According to the National Institute of Dental and Craniofacial Research, as many as 92% of adults aged 20-64 have had at least one cavity, with an average of 3 decayed teeth. While the average number of missing teeth in adults from the ages of 20-34 falls at 0.62, by the ages of 50-64, the average number of missing teeth due to decay rises to 5. This raises the question of how long it takes a cavity to form and at what point does tooth decay result in the loss of the tooth. Despite the fact that there is no exact answer to how long it takes a cavity to form, looking more closely at what cavities are and how they form can help to provide some semblance of an answer.
Cavities are holes in the teeth where the enamel has been eroded from acids produced by bacteria. These bacteria are naturally-occurring and reside in the sticky, clear film known as dental plaque. When food particles made up of sugar and starch become trapped in plaque, bacteria are able to feed on these food particles and convert them into acidic waste. This acidic waste is deposited onto the tooth surface, where it damages the enamel. As more and more waste is produced by bacteria, the enamel will eventually begin to erode from the high concentration of acid.
Cavities can form on the smooth surfaces of the teeth, on the roots, and within the pits and fissures of chewing surfaces. Smooth-surface cavities are not very common, while pit and fissure cavities are one of the most common types. This is because the molars and premolars have a highly textured surface that traps plaque and is hard to clean. Root cavities are also somewhat common, although they are generally seen in cases where the gums have receded. Without the gums to protect the tooth roots, they are more susceptible to decay since they only have a thin layer of protective enamel unlike the rest of the tooth.
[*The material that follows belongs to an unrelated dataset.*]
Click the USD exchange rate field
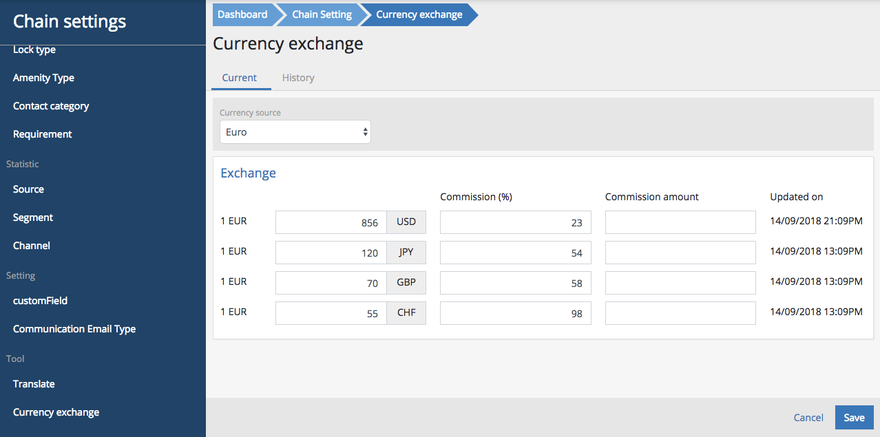 (331, 222)
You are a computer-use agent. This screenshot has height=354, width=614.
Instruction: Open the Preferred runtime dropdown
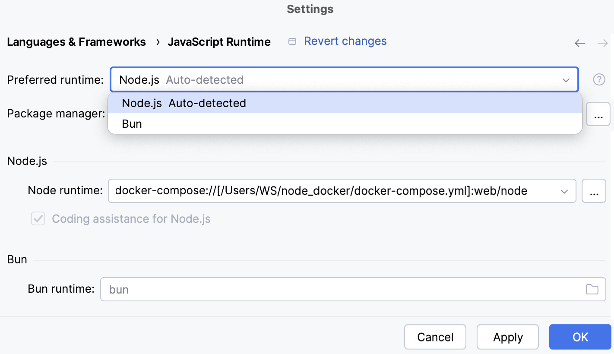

Now that we know what a cavity is, what causes them, and where they form, let’s take a look at how they form. After all, cavities don’t just appear. In fact, there is a five stage process for cavity formation:
Stage 1: Demineralization
Enamel is primarily composed of minerals, however as the acids from bacteria are deposited onto the surface of the teeth, they cause the enamel to lose minerals. The more minerals that are lost, the weaker the enamel becomes. Although a cavity hasn’t formed yet, white spots on the teeth are the first sign that a cavity will form. When caught early, you may be able to remineralize the enamel using fluoride treatments.
Stage 2: Enamel Decay
After the enamel has demineralized, then the acids start to erode through the enamel itself. This causes a small to medium cavity for form in the enamel. At this point, the cavity can be treated with a composite filing.
Stage 3: Dentin Decay
If the cavity is not treated, it will continue to decay into the dentin layer, which lies underneath the enamel. Cavities that affect the dentin may cause mild pain or discomfort since the dentin layer is more sensitive than the enamel. Since the dentin is weaker than enamel, the cavity will also progress faster once reaching the dentin layer.
Stage 4: Pulp Decay
Directly below the dentin layer is the pulp layer, which is composed of blood vessels and the tooth nerve. Once the decay has reached the pulp layer, it causes an infection known as pulpitis. Since this infection causes inflammation around the nerve, it is often accompanied by pain and tooth sensitivity. Pulp infections can only be treated by performing a root canal to completely remove the infection from the inside of the tooth.
Stage 5: Abscess
In some cases, a pulp infection can progress deeper into the tooth, all the way down to through the roots. This causes an abscess to form at the base of the tooth, which is extremely painful. At this point, a root canal may not be enough to save the tooth and an extraction may be required.
So how long does it take from stage 1 to stage 5? Well, that depends on a number of factors. Most cavities take years to form, although there have been cases of cavities forming in months. Therefore, if you see your dentist every six months, there is a good chance that they will detect possible cavities in stage 1 or 2, and simply stop the progression of the cavity by restoring the tooth.
However factors such as cavity location, diet, and oral hygiene practices can also affect how fast or slow cavities grow. For example, certain locations are more likely to develop cavities because more plaque accumulates in this area. Not only does plaque increase the likelihood of developing a cavity, but it can also make the cavity grow faster. Consuming foods and beverages that contain sugar on a regular basis is another thing that can make cavities grow faster. Finally, good oral hygiene can slow the progression of cavities, while not so good oral hygiene can make them grow faster.